Records of locating words and elements:

## Start

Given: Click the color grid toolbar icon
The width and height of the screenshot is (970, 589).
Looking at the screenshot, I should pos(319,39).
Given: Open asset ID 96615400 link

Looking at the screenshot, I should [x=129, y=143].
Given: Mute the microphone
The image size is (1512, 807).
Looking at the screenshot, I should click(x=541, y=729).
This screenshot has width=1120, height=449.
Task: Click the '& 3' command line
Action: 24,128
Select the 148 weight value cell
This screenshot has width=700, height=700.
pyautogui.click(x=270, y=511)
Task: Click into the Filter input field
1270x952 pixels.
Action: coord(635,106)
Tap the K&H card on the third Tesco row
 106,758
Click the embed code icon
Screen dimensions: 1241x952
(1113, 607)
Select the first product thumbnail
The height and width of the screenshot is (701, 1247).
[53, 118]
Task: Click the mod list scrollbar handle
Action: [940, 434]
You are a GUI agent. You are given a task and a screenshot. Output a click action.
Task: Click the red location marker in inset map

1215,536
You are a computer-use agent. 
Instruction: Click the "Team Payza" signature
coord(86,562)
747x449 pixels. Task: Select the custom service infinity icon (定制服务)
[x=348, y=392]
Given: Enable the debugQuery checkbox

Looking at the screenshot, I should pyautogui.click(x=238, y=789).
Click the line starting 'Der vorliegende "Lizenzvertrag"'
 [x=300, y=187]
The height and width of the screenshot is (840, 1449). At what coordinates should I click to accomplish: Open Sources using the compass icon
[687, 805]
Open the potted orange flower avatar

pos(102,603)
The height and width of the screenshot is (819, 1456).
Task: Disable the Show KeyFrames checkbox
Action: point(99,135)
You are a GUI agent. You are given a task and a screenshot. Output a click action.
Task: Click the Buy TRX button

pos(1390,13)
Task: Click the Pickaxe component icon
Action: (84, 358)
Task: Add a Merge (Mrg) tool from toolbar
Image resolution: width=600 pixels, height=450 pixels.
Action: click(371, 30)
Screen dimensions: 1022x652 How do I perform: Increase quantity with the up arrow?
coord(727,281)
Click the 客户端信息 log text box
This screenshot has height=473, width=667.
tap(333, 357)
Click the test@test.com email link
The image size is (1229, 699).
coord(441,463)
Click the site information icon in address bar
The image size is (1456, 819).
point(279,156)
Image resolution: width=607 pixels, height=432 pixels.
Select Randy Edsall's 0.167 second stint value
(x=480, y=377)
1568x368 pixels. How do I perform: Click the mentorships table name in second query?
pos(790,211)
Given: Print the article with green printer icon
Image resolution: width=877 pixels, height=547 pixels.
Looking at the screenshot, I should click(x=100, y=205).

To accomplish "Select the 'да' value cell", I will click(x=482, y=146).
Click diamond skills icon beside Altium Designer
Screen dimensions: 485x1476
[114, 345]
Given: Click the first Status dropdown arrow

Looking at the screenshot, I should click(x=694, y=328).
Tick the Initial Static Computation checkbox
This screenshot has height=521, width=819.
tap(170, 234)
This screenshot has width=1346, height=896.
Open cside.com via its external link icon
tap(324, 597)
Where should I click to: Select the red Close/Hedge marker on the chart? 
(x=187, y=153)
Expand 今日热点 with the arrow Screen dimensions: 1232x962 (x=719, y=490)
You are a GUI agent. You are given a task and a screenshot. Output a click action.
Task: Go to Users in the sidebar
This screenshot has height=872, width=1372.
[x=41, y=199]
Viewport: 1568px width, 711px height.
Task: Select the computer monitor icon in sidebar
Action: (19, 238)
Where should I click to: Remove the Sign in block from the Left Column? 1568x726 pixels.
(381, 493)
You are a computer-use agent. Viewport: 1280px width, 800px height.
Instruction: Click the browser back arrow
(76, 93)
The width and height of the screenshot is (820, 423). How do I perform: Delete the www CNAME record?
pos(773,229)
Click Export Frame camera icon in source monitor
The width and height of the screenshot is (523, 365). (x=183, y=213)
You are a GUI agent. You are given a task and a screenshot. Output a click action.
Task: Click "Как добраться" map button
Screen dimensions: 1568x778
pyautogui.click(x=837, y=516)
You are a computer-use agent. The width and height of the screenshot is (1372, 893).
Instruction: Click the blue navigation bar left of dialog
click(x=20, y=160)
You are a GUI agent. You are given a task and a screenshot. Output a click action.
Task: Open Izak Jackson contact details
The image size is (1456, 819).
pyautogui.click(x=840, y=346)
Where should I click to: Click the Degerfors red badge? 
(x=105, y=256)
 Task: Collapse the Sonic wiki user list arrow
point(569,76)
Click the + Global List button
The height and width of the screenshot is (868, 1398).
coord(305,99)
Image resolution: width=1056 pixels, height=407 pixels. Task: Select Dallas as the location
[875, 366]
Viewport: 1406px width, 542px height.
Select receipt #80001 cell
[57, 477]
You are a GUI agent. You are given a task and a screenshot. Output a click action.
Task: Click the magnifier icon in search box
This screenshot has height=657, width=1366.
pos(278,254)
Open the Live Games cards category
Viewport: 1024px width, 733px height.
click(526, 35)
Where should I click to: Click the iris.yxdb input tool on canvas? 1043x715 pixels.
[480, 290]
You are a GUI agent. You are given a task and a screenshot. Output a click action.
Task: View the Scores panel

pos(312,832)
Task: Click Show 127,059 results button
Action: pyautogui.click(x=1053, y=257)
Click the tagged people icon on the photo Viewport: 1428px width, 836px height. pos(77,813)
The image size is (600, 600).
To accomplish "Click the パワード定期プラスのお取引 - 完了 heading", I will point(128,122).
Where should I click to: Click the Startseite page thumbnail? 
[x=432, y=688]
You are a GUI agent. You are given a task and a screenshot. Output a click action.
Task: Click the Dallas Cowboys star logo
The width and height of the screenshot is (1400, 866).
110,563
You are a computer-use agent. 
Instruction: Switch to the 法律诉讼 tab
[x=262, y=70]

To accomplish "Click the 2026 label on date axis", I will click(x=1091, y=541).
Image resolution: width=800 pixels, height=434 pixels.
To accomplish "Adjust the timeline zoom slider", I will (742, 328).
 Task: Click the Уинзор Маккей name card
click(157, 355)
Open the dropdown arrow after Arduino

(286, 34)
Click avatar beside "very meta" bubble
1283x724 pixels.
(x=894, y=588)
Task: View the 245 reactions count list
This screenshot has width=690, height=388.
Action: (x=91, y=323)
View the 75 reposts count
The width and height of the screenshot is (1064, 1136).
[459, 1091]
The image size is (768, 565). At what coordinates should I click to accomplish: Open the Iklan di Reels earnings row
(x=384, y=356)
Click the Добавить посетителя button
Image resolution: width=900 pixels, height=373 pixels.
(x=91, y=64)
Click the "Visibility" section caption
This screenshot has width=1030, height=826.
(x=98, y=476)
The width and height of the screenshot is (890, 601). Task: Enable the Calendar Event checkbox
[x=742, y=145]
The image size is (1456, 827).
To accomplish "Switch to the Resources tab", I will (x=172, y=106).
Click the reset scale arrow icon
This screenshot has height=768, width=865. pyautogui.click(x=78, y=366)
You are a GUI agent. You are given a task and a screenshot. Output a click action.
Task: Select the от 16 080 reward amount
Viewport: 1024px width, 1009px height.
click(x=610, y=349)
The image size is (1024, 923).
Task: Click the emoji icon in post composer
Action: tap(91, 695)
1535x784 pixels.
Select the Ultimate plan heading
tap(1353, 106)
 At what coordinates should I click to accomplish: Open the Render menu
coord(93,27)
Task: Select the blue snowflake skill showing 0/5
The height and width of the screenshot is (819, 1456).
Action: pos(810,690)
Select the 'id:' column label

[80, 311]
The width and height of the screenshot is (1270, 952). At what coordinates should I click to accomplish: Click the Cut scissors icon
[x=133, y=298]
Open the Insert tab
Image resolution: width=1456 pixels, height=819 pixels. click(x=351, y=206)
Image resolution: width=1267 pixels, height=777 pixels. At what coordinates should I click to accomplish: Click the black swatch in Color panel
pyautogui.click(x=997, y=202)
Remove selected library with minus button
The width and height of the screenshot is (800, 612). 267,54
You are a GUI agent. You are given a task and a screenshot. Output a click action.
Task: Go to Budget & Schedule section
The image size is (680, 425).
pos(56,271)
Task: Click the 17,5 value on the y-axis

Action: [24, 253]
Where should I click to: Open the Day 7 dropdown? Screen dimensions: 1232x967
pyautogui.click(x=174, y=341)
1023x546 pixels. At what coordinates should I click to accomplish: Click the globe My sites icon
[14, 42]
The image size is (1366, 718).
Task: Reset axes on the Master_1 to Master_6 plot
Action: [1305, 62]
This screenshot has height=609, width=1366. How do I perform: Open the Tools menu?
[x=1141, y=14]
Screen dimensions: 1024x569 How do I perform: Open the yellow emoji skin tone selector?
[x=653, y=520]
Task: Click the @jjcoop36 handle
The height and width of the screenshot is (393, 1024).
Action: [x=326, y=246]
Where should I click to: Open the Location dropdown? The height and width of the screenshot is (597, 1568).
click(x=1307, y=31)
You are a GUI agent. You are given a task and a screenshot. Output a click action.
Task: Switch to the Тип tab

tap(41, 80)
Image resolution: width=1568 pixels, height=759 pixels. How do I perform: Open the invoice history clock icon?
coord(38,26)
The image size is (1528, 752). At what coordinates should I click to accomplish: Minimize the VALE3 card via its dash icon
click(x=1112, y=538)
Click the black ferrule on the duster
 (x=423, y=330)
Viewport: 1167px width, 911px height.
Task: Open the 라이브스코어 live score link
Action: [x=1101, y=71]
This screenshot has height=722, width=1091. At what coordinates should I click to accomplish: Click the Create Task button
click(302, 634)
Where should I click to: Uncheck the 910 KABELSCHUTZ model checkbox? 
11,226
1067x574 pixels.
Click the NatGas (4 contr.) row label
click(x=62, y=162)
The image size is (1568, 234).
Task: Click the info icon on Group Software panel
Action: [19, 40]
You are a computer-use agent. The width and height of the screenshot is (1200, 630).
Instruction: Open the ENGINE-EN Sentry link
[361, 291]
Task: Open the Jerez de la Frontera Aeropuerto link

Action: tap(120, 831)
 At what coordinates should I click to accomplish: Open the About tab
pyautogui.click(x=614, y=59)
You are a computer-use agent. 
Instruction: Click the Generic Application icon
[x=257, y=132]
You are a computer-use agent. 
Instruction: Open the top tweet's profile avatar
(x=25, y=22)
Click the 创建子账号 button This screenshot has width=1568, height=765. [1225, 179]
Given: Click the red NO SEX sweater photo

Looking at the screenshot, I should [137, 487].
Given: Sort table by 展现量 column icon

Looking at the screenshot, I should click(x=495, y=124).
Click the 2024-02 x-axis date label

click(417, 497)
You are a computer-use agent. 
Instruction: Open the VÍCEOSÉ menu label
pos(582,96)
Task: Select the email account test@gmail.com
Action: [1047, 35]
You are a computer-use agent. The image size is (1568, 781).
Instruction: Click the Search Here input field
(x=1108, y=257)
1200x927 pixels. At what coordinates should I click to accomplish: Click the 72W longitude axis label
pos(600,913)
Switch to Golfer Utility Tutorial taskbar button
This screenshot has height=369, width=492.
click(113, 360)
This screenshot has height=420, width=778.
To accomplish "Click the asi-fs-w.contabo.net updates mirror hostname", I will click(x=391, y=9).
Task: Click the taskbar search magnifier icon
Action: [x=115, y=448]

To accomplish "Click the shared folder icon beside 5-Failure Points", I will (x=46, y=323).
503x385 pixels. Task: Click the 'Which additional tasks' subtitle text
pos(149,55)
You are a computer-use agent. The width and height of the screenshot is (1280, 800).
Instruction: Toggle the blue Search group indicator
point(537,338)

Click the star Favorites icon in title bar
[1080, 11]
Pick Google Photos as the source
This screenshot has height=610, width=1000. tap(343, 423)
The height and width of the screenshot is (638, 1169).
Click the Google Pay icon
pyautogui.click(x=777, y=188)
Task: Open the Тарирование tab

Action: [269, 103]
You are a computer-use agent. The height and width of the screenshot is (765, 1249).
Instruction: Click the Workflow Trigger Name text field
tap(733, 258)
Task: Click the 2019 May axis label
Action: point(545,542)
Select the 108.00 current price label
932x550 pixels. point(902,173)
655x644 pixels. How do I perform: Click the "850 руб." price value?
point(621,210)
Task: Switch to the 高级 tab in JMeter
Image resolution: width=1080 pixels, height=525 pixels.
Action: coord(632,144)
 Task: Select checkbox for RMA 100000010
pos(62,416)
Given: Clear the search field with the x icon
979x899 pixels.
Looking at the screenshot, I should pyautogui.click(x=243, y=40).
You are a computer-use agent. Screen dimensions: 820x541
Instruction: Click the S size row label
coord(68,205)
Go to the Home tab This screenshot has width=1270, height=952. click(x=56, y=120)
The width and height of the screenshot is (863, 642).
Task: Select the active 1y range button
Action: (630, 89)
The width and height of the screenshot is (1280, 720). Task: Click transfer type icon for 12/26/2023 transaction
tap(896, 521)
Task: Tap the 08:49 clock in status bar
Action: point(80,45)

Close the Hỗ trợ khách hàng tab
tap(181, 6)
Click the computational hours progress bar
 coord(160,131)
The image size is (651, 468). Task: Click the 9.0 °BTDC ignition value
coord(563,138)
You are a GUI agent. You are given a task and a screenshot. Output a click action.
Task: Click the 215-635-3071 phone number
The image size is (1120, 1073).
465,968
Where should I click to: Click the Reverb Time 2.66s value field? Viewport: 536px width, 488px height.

## End

(Your objective):
Copy the lines from the line with "The image size is (768, 565)." to the line with "This screenshot has height=768, width=865.", renaming "Visibility" to "Display" and leaving everything else as it is.

(Exercise output):
The image size is (768, 565). At what coordinates should I click to accomplish: Open the Iklan di Reels earnings row
(x=384, y=356)
Click the Добавить посетителя button
Image resolution: width=900 pixels, height=373 pixels.
(x=91, y=64)
Click the "Display" section caption
This screenshot has width=1030, height=826.
(x=98, y=476)
The width and height of the screenshot is (890, 601). Task: Enable the Calendar Event checkbox
[x=742, y=145]
The image size is (1456, 827).
To accomplish "Switch to the Resources tab", I will (x=172, y=106).
Click the reset scale arrow icon
This screenshot has height=768, width=865. pyautogui.click(x=78, y=366)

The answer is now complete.